*** Begin section ***
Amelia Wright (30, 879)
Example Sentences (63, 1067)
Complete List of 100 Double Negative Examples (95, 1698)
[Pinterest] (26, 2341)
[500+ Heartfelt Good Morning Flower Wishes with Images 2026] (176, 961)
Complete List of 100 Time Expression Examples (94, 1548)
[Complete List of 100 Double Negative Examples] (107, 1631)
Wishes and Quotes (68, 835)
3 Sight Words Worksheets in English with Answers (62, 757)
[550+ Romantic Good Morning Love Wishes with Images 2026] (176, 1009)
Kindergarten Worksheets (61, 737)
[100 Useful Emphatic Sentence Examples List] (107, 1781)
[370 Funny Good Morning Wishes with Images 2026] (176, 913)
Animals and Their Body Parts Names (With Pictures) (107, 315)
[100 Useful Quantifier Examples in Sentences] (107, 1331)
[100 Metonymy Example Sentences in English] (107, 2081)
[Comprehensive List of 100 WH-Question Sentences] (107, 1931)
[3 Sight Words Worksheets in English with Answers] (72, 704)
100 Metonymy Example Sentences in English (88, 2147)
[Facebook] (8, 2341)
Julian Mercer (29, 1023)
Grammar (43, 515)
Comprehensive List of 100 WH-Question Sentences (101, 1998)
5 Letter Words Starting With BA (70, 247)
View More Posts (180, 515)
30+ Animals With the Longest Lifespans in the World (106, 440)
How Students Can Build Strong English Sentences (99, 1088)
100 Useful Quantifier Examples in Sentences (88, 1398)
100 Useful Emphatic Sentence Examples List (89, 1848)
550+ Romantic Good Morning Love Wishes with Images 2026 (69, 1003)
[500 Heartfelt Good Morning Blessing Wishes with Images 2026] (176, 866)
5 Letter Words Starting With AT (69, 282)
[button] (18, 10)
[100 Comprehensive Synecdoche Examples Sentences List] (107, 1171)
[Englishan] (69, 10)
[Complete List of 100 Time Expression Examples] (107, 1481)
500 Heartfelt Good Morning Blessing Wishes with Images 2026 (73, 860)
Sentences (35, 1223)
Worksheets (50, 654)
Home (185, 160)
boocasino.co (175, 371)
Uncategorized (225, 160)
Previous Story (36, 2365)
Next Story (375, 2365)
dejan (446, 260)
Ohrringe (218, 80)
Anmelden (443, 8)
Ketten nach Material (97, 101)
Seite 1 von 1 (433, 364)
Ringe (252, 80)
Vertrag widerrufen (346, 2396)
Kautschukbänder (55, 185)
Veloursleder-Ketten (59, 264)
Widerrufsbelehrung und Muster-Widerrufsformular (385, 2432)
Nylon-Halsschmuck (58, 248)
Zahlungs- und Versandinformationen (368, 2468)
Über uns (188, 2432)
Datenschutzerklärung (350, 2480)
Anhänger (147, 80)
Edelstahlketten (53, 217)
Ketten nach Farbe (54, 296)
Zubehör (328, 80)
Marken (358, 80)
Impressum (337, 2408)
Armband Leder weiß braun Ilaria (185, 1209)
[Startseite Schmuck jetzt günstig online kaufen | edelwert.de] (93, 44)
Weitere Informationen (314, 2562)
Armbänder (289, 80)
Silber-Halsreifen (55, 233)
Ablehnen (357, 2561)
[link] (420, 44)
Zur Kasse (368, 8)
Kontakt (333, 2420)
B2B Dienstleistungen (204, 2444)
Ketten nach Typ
*** End section ***
TO DO: Write out the full listing exactly as given.

RESULT FOR THIS TASK:
Amelia Wright (30, 879)
Example Sentences (63, 1067)
Complete List of 100 Double Negative Examples (95, 1698)
[Pinterest] (26, 2341)
[500+ Heartfelt Good Morning Flower Wishes with Images 2026] (176, 961)
Complete List of 100 Time Expression Examples (94, 1548)
[Complete List of 100 Double Negative Examples] (107, 1631)
Wishes and Quotes (68, 835)
3 Sight Words Worksheets in English with Answers (62, 757)
[550+ Romantic Good Morning Love Wishes with Images 2026] (176, 1009)
Kindergarten Worksheets (61, 737)
[100 Useful Emphatic Sentence Examples List] (107, 1781)
[370 Funny Good Morning Wishes with Images 2026] (176, 913)
Animals and Their Body Parts Names (With Pictures) (107, 315)
[100 Useful Quantifier Examples in Sentences] (107, 1331)
[100 Metonymy Example Sentences in English] (107, 2081)
[Comprehensive List of 100 WH-Question Sentences] (107, 1931)
[3 Sight Words Worksheets in English with Answers] (72, 704)
100 Metonymy Example Sentences in English (88, 2147)
[Facebook] (8, 2341)
Julian Mercer (29, 1023)
Grammar (43, 515)
Comprehensive List of 100 WH-Question Sentences (101, 1998)
5 Letter Words Starting With BA (70, 247)
View More Posts (180, 515)
30+ Animals With the Longest Lifespans in the World (106, 440)
How Students Can Build Strong English Sentences (99, 1088)
100 Useful Quantifier Examples in Sentences (88, 1398)
100 Useful Emphatic Sentence Examples List (89, 1848)
550+ Romantic Good Morning Love Wishes with Images 2026 (69, 1003)
[500 Heartfelt Good Morning Blessing Wishes with Images 2026] (176, 866)
5 Letter Words Starting With AT (69, 282)
[button] (18, 10)
[100 Comprehensive Synecdoche Examples Sentences List] (107, 1171)
[Englishan] (69, 10)
[Complete List of 100 Time Expression Examples] (107, 1481)
500 Heartfelt Good Morning Blessing Wishes with Images 2026 (73, 860)
Sentences (35, 1223)
Worksheets (50, 654)
Home (185, 160)
boocasino.co (175, 371)
Uncategorized (225, 160)
Previous Story (36, 2365)
Next Story (375, 2365)
dejan (446, 260)
Ohrringe (218, 80)
Anmelden (443, 8)
Ketten nach Material (97, 101)
Seite 1 von 1 (433, 364)
Ringe (252, 80)
Vertrag widerrufen (346, 2396)
Kautschukbänder (55, 185)
Veloursleder-Ketten (59, 264)
Widerrufsbelehrung und Muster-Widerrufsformular (385, 2432)
Nylon-Halsschmuck (58, 248)
Zahlungs- und Versandinformationen (368, 2468)
Über uns (188, 2432)
Datenschutzerklärung (350, 2480)
Anhänger (147, 80)
Edelstahlketten (53, 217)
Ketten nach Farbe (54, 296)
Zubehör (328, 80)
Marken (358, 80)
Impressum (337, 2408)
Armband Leder weiß braun Ilaria (185, 1209)
[Startseite Schmuck jetzt günstig online kaufen | edelwert.de] (93, 44)
Weitere Informationen (314, 2562)
Armbänder (289, 80)
Silber-Halsreifen (55, 233)
Ablehnen (357, 2561)
[link] (420, 44)
Zur Kasse (368, 8)
Kontakt (333, 2420)
B2B Dienstleistungen (204, 2444)
Ketten nach Typ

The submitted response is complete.